Generic + Generic = Protectable Trademark

In Booking.com, the Supreme Court elevated the combination of two undisputed generic terms to protectable trademark status. Neither party disputed that the terms “booking” and “.com” alone were generic. The issue was whether the combination of generic terms could create a trademark. The USPTO said no, the EDVA disagreed and the 4th Circuit affirmed.

To understand this decision, it is important to recognize the legal framework for proving generic goods. Specifically, a term is generic if consumers would recognize the term to describe a class of goods. This requires evidence that the relevant public would understand the term to describe a type of goods — think “escalator,” for example.

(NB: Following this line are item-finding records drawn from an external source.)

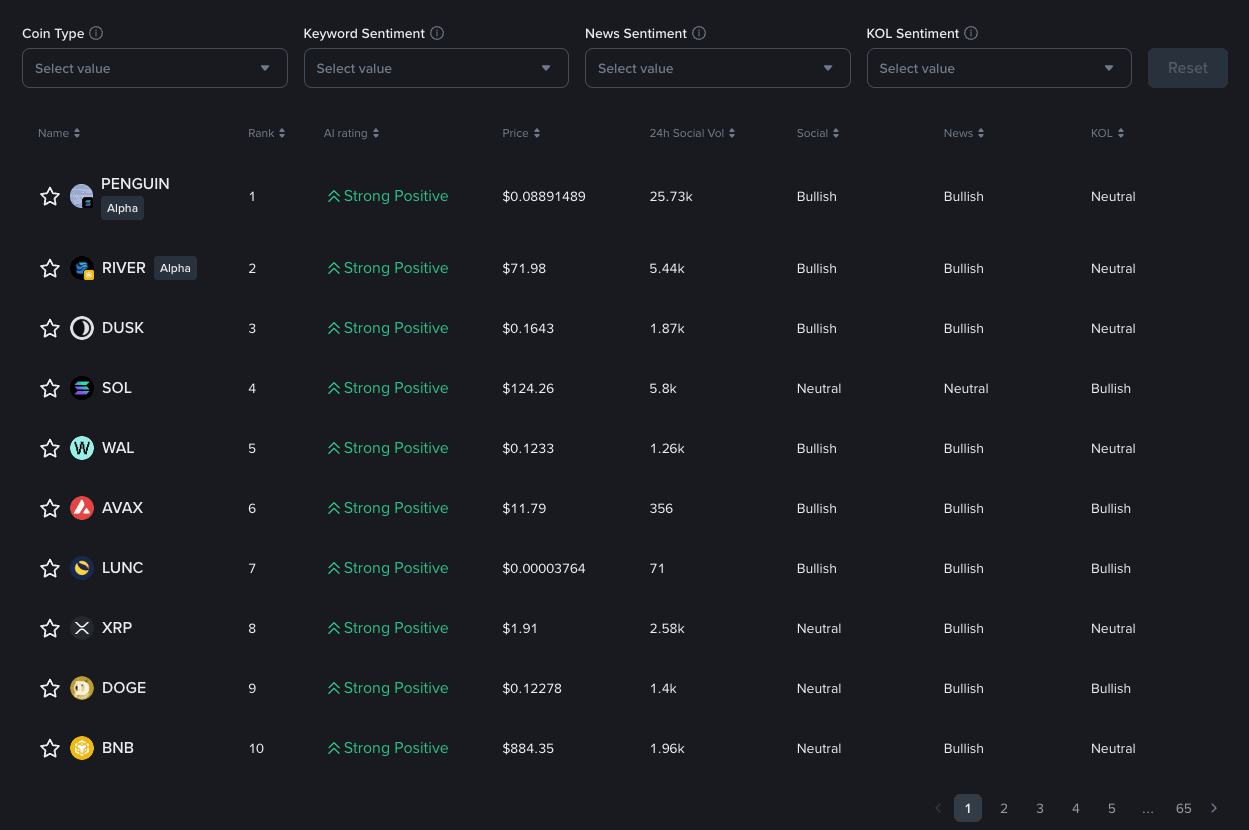Image resolution: width=1249 pixels, height=830 pixels.
Task: Open the LUNC coin name link
Action: coord(122,568)
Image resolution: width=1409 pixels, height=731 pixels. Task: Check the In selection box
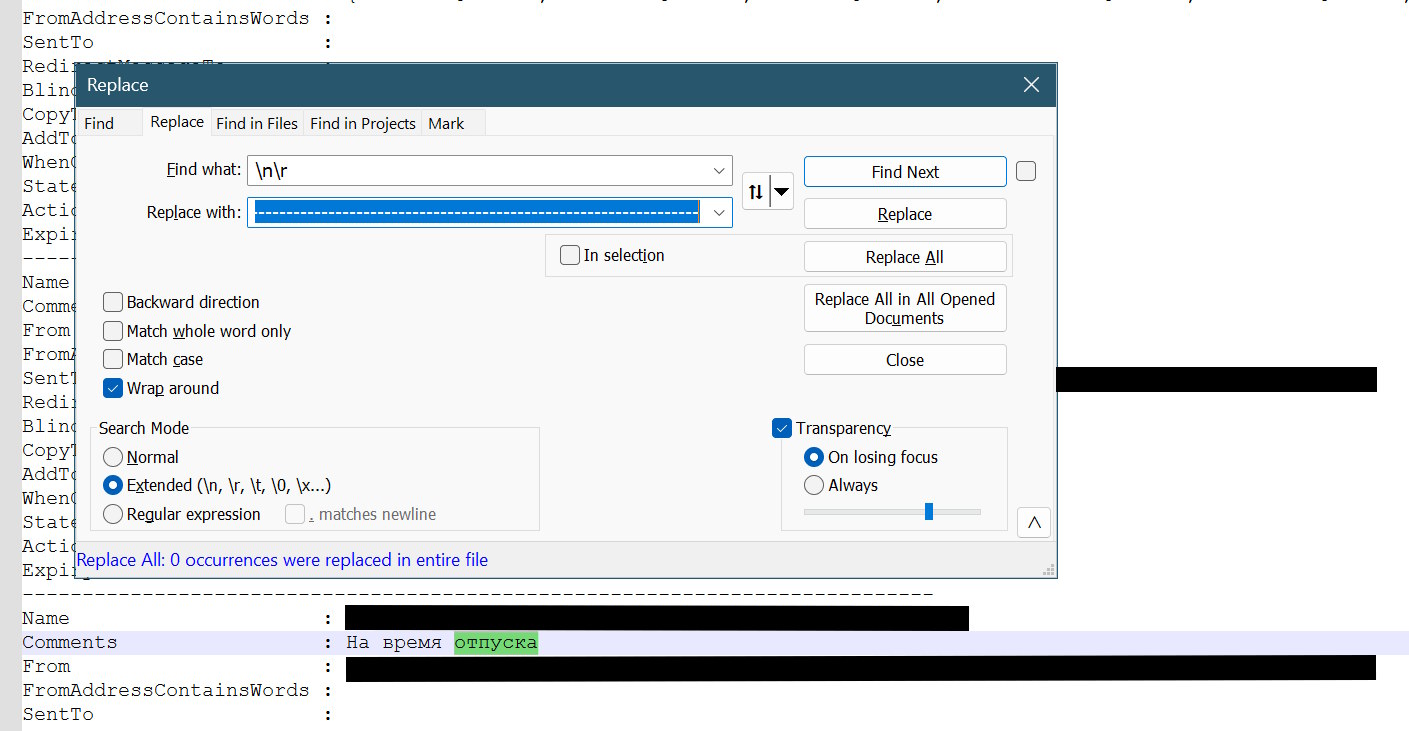tap(569, 255)
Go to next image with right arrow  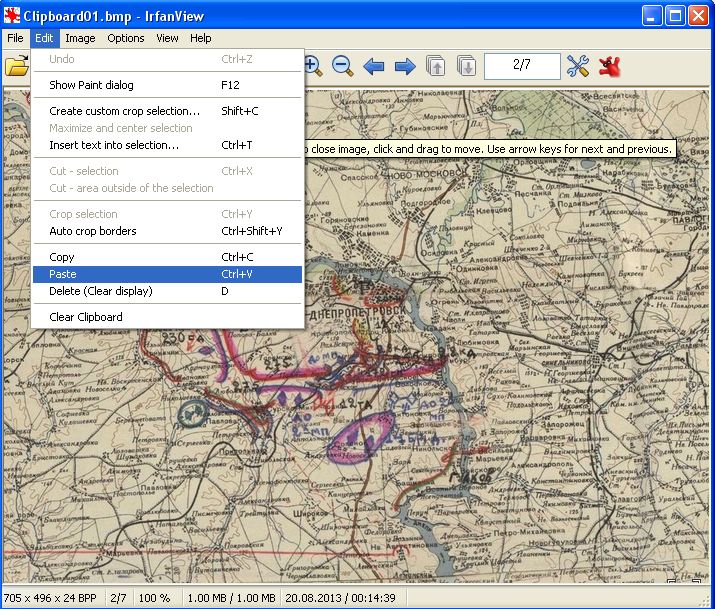[405, 67]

The majority characterized the issue as a problem with a “sweeping rule” that generic term + .com is always unprotectable. Instead, the Supreme Court determined that the combination can be protectable if there is evidence that the combination results in consumers recognizing a meaning or source identification. This is a factual inquiry requiring evidence of “whether consumers in fact perceive that term as the name of a class or, instead, as a term capable of distinguishing among members of the class.”

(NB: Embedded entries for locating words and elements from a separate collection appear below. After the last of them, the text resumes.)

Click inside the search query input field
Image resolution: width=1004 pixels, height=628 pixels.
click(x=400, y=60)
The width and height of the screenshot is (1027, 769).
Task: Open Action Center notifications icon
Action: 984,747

In fact, the majority notes that if consumers make an exclusive connection between the mark and the source, that’s the whole point of trademark law!

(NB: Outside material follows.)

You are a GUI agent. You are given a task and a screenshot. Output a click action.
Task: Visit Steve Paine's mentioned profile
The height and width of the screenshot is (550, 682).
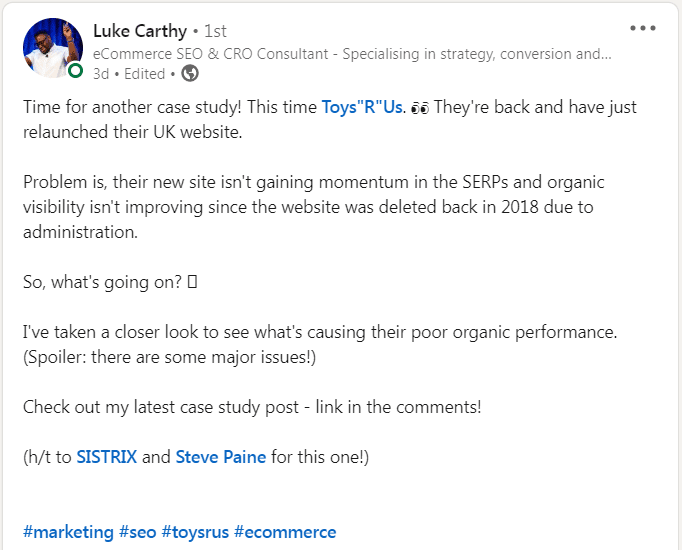(x=221, y=457)
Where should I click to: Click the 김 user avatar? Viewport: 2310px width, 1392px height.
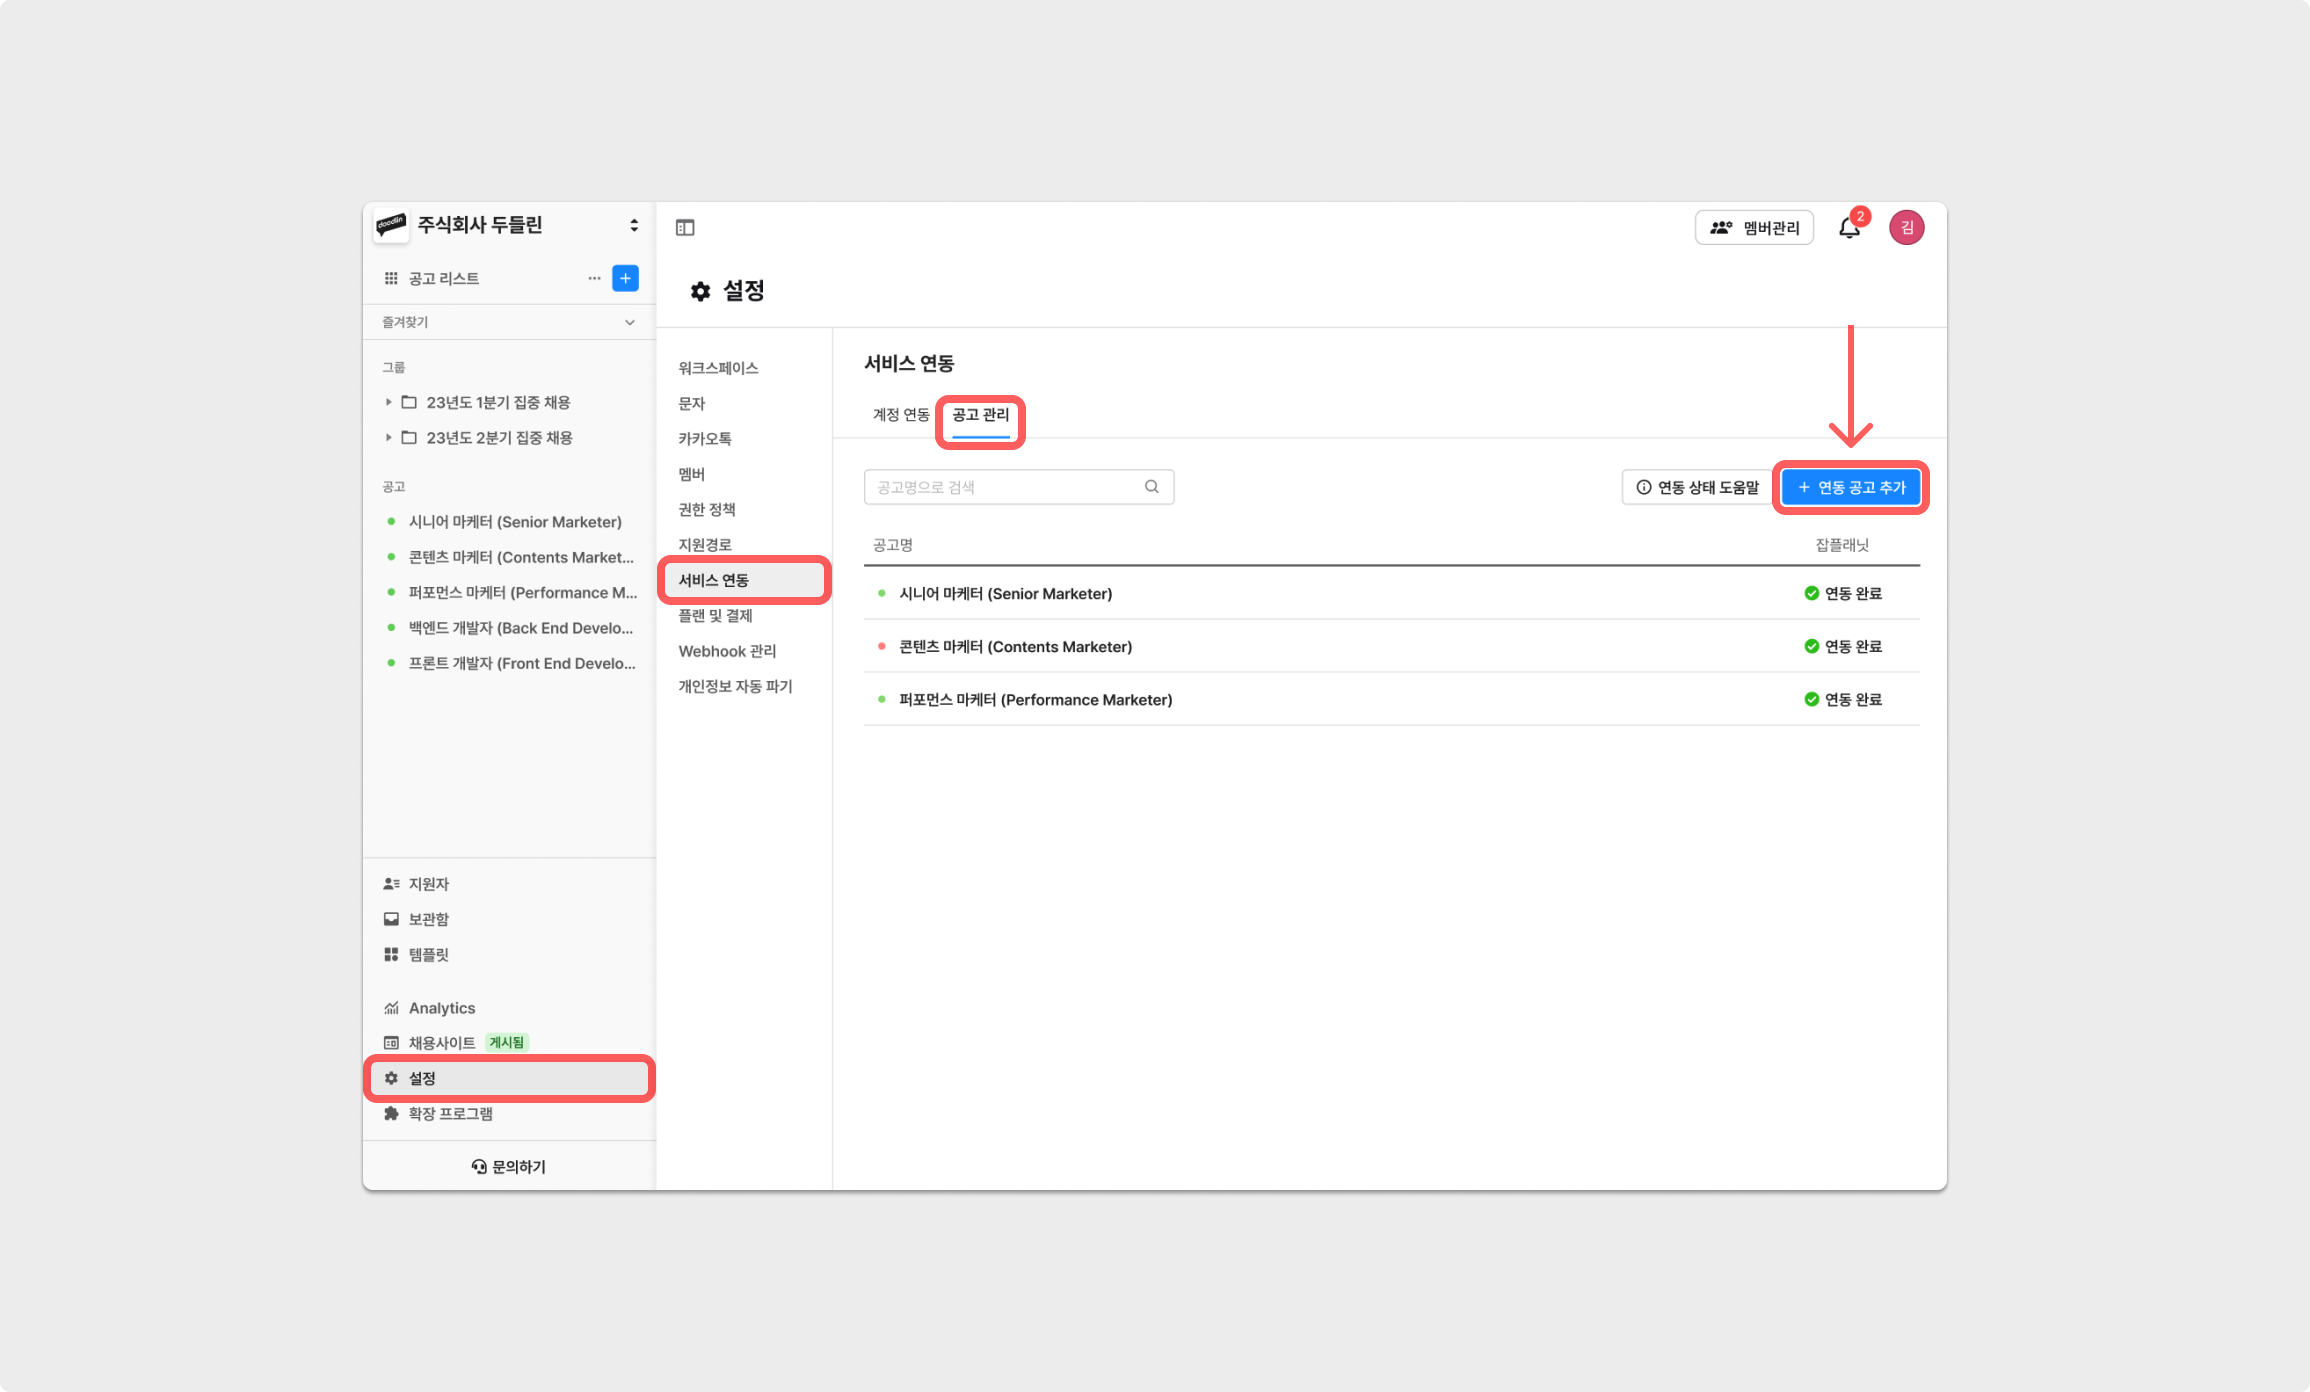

A few other notable observations:

  • It’s interesting that the USPTO chose to appeal this case especially since the Trademark Manual of Examining Procedure (TMEP) indicates that domain name marks can be registerable if there is evidence that it serves as a trademark. See TMEP 1215.02(a) (“ A mark composed of a domain name is registrable as a trademark or service mark only if it functions as a source identifier”). Moreover, the TMEP further conflicts with the USPTO’s position in booking.com by providing that “there is no per se rule that the addition of a non-source-identifying gTLD to an otherwise generic term can never under any circumstances operate to create a registrable mark.” TMEP 1215.05 (emphasis added).
  • It’s also noteworthy that the Supreme Court mentions several different findings that the USPTO did not contest, including the type of evidence presented regarding consumers’ perception of the mark (e.g., survey evidence). See Slip op at 11 n. 6. As such, the majority ruled that, despite Justice Breyer’s concerns in the dissent, the Supreme Court did not have the ability to discuss these issues. It’s unclear whether those issues would have changed the outcome, but, it’s a reminder that you need to carefully preserve your arguments and/or consider which arguments to concede.
  • Booking.com wisely appealed to the EDVA under Section 1071(a). They did so in order to present new evidence that was not before the USPTO. This evidence was persuasive to the Supreme Court. If Booking.com had sought review by the Federal Circuit, they could only argue the evidence of record that was before the USPTO.
  • The USPTO sought its attorneys fees based on the cost shifting provisions of Section 1071. The 4th Circuit declined to award fees based on its precedent in Shammas. In a turn of good fortune for Booking.com, the Supreme Court determined in Nankwest that meaning that attorneys fees are excluded from the definition of “costs” under the Patent Act’s Section 145. Had this issue been in front of the Supreme Court, it’s likely that the same outcome would apply — i.e., USPTO’s attorney’s fees are not covered by Section 1071.
  • Patent prosecutors are probably unsurprised by this decision as it seems that the Supreme Court adopted patent law principles: the combination of two known elements, in certain circumstances, can result in a patentable invention.